### EXERCISE MATERIALS
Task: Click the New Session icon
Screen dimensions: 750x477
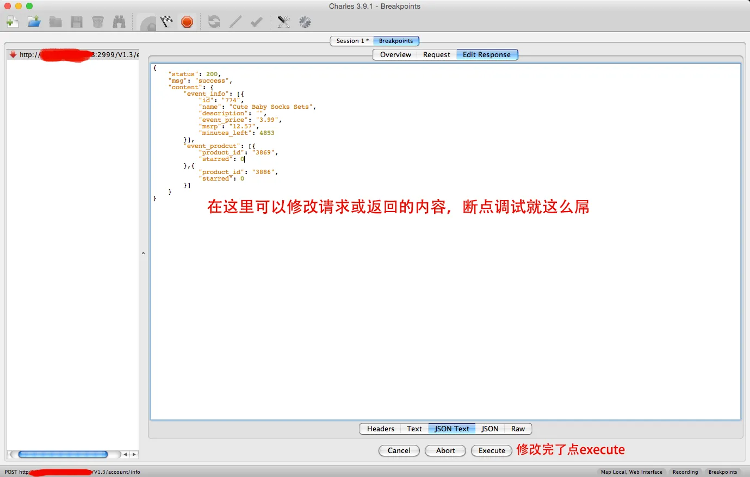Action: [12, 22]
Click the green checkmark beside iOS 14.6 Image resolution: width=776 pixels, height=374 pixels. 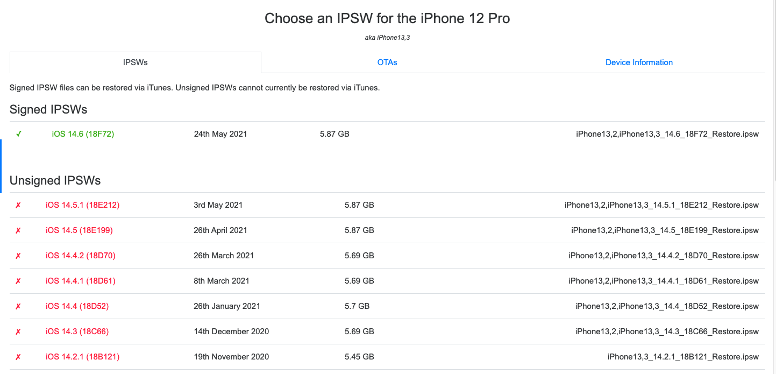pyautogui.click(x=19, y=133)
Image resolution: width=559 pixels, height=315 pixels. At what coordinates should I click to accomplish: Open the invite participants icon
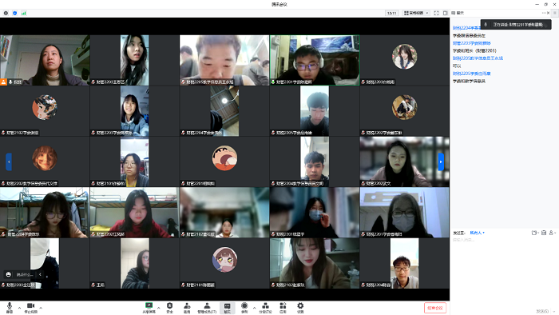pos(187,308)
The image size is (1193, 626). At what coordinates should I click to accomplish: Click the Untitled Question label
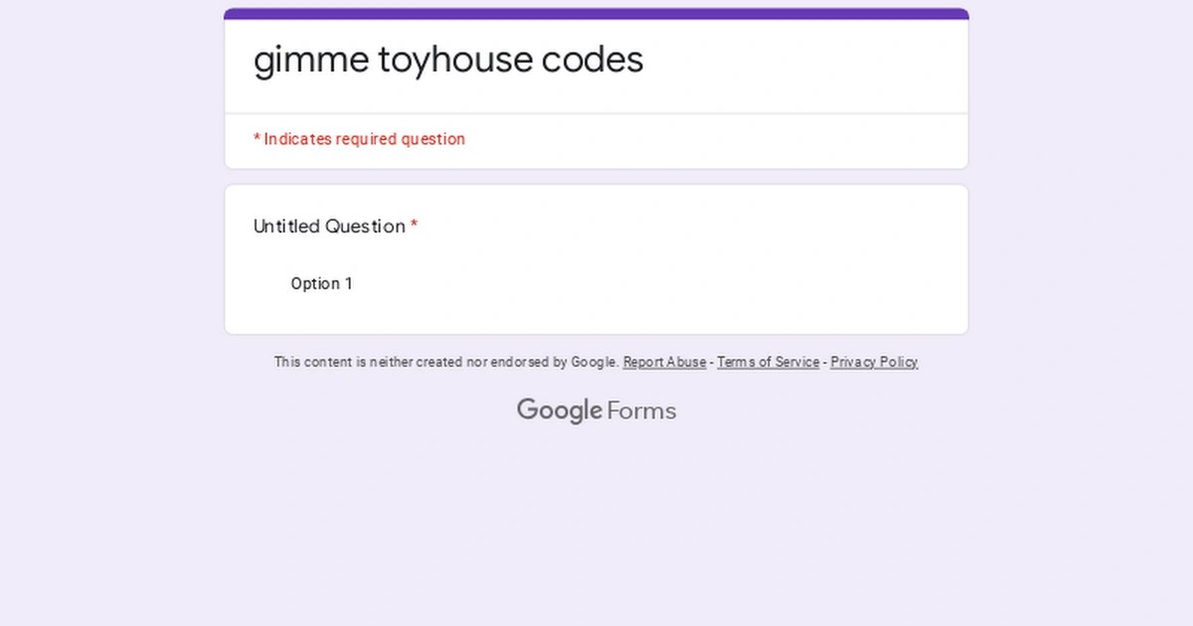tap(330, 227)
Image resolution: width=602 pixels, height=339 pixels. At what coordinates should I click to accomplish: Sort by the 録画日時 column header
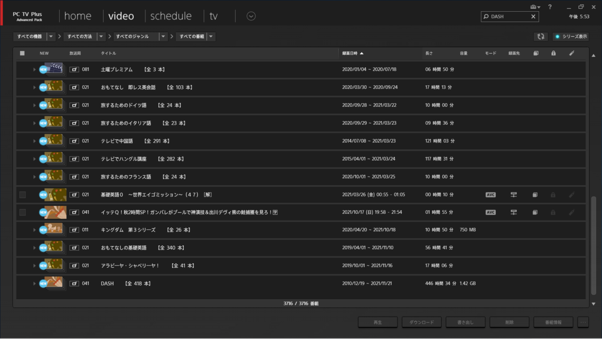(x=353, y=53)

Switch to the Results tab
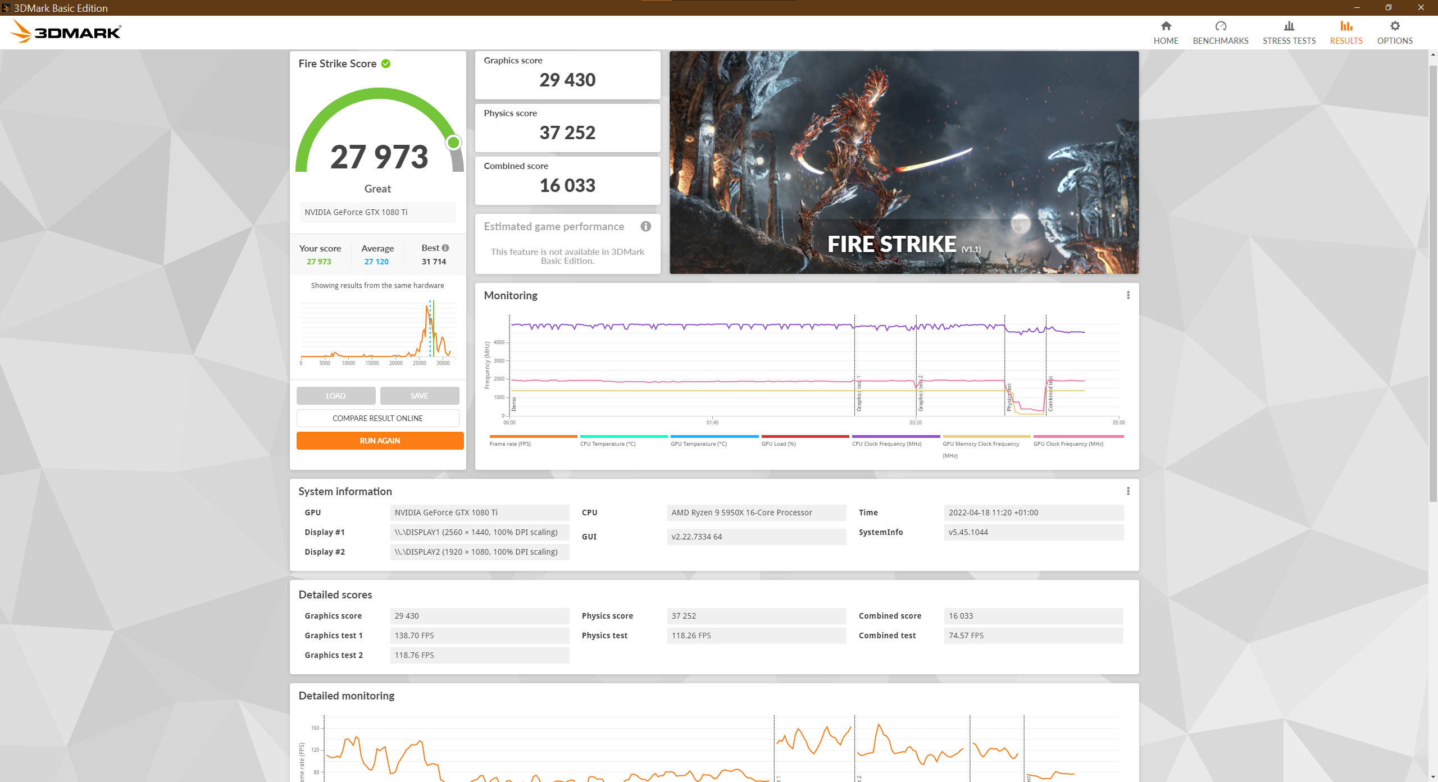click(1346, 33)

### TASK PROMPT
In the records above, find the line that contains "Image resolution: width=602". Retype it and every line after it, exactly, leaving out all pictures.

### WORKED SOLUTION
Image resolution: width=602 pixels, height=339 pixels. At what coordinates should I click to accomplish: Sort by the 録画日時 column header
(x=353, y=53)

Switch to the Results tab
click(1346, 33)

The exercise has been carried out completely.